| To nie było łatwe, ale czuł, że... dotarł tam. Było tam wszystko - lekarstwa na każdą chorobę ludzkości niemalże. Tylko schematy były dla niego obce, ich zapisy nie obejmowały żadnej ziemskiej nomenklatury. To sprawiało kłopot, ale przecież jeśli złamią tylko kod - ta wiedza będzie do ich dyspozycji. Bezcenna wiedza! - Nie jesteście gotowi na tę wiedzę. - Powiedział nagle jego ustami Yakalafi - Jesteście zbyt durni, żeby nawet najlepszego lekarstwa nie wykorzystać źle, nie zmienić broń.
- Myślicie czemu wcześniej wam o tym nie powiedzieliśmy? -zapytała nagle Mofuputsi - Ludzie nie potrafią żyć bez ciągłego ścierania się. Gdy pokonujecie trudność, przestajecie współpracować, zaczynacie zagarniać, budować swoje fortece na krzywdzie innych. Jesteście obrzydliwi. Zawsze byliście. Nic od nas nie dostaniecie.

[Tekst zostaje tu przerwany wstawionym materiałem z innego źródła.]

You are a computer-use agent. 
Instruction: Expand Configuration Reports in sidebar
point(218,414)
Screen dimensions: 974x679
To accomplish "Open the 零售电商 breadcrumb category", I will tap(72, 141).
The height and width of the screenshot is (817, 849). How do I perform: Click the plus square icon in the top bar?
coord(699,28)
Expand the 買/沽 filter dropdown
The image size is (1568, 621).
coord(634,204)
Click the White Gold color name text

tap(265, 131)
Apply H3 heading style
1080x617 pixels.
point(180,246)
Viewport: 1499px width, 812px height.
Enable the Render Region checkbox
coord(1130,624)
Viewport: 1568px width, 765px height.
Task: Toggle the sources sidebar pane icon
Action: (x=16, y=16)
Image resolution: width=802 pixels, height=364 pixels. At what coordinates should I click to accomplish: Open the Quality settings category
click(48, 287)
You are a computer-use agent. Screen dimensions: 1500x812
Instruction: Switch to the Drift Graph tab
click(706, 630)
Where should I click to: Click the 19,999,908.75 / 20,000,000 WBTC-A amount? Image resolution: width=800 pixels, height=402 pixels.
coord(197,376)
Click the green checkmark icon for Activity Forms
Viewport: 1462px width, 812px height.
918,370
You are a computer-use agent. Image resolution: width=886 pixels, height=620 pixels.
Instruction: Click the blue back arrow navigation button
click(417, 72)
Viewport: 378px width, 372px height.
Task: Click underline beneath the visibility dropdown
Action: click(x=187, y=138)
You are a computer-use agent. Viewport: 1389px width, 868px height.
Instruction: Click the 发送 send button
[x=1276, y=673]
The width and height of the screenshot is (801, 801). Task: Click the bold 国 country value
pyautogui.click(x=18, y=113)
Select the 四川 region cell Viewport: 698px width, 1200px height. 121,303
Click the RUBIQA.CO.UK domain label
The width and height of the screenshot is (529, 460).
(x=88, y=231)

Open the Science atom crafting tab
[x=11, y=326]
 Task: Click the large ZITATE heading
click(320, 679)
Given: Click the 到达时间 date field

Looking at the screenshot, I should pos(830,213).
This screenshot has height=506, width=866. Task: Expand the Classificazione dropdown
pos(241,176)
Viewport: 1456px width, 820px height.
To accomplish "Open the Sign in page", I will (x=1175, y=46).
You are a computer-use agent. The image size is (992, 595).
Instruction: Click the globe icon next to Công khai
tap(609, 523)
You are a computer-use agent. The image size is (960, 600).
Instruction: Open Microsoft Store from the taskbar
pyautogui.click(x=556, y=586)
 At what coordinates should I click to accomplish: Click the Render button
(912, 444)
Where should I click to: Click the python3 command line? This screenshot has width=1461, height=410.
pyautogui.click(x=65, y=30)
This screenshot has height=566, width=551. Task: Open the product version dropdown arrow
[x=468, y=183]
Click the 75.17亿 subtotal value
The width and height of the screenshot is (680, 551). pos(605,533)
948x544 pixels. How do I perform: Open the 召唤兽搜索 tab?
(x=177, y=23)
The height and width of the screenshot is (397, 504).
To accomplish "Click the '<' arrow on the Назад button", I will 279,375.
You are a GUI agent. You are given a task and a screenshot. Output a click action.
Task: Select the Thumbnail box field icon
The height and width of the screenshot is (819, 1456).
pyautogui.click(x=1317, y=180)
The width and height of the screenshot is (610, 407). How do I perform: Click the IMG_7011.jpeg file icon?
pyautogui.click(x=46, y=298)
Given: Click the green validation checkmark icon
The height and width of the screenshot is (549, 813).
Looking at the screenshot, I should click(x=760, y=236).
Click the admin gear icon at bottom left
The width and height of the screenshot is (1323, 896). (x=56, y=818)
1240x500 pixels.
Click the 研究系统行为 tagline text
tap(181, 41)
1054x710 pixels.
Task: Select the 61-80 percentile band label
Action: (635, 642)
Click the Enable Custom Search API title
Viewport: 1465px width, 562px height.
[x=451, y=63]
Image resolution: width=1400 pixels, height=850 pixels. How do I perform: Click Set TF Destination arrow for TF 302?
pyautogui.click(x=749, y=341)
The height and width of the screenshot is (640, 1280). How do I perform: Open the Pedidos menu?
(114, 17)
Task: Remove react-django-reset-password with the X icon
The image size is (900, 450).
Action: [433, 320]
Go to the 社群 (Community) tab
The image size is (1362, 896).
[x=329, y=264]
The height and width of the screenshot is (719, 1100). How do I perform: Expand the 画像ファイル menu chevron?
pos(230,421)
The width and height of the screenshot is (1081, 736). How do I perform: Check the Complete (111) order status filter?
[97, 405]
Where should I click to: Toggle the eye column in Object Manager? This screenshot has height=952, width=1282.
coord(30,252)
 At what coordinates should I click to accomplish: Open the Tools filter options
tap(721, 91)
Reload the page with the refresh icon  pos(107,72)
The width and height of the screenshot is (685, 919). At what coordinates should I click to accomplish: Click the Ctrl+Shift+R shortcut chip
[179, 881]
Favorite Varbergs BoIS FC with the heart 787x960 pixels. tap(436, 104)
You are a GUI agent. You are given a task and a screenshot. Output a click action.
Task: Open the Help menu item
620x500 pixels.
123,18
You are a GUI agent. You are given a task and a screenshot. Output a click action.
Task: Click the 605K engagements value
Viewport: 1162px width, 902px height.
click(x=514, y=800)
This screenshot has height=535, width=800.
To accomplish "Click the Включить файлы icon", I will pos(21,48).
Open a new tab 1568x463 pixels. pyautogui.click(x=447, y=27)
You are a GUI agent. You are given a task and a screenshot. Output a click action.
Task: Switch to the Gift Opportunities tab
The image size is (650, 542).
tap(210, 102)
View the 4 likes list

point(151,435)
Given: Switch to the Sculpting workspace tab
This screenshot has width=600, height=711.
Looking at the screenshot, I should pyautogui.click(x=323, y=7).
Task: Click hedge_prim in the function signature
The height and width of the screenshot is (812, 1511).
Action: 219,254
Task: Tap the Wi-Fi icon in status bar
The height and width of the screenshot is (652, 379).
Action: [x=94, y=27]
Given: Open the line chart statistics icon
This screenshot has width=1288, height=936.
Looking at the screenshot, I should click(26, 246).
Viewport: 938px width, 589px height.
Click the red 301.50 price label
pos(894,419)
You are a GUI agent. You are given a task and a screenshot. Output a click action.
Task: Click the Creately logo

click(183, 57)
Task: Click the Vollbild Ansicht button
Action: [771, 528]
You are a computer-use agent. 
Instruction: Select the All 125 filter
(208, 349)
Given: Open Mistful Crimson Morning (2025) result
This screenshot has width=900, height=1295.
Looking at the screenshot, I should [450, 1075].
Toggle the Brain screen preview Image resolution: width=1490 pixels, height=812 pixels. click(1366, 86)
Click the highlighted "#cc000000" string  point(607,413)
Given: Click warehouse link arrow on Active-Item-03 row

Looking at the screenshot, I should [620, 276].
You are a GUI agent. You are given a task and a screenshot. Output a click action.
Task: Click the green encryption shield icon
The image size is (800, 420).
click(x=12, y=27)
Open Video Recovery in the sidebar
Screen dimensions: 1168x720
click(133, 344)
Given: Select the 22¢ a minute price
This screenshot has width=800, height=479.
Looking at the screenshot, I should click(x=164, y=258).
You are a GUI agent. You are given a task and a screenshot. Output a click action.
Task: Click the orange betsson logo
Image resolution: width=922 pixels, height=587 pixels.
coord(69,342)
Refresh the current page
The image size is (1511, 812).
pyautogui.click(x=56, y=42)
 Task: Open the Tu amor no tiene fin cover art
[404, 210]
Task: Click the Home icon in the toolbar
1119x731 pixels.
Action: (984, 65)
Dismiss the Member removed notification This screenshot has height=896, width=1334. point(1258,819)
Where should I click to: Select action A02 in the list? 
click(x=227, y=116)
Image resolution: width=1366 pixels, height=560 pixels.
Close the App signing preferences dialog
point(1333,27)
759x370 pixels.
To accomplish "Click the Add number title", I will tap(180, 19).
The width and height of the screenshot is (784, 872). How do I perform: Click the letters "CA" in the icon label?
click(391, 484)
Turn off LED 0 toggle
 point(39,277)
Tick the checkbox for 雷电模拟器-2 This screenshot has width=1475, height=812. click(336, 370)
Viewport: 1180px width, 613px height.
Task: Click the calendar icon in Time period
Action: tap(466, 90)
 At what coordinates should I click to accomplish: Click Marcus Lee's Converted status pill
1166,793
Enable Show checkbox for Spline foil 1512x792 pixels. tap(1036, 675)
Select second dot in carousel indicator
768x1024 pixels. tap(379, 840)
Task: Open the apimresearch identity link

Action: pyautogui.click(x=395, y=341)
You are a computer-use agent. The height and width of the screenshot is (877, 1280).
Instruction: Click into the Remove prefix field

- Mofuputsi! - zganił żonę “gospodarz” Shunsuke - Nie możesz tak mówić. Nie powinnaś tak myśleć. To w końcu oni przetrwali, a my... - zamilkł, a żaden z obcych nie pociągnął wątku dalej. - Nie sil się na moralną wyższość Yakalafi. Nie po tym jak sam okazałeś się pospolitym mordercą.- stwierdził sceptycznie Sonoroki-Motsamaisi i rzekł.- Jeden schemat jest nam potrzebny. Na przynętę… jeśli chcemy coś ugrać, to szantaż jest dobrym pomysłem. Im damy wiedzę, a oni nam… wszystko. Może uda się wynegocjować sensowne warunki koegzystencji. Coś lepszego niż te klatki.-
- To może zamiast lekarstw od razu dajmy im jakiś pomysł na broń? Jak zauważyliście -Orochi zwrócił się do Mofuputsi i Yakalafi. - to najbardziej ich interesuje. - komentarz o tym, że podawanie broni zmniejszy zapewne przyszłą liczebność ludzkości młodzik zachował wraz z Mekhanike dla siebie. - Nie! - odparła zdecydowanie Mofuputsi-Saito. - Lekarstwa wystarczą. I nie dawajmy im więcej niż jest to niezbędne. Możemy im zresztą powiedzieć, że mamy dostęp do zaledwie części swoich wspomnień i dopiero w obecności Księżniczki odzyskamy je wszystkie...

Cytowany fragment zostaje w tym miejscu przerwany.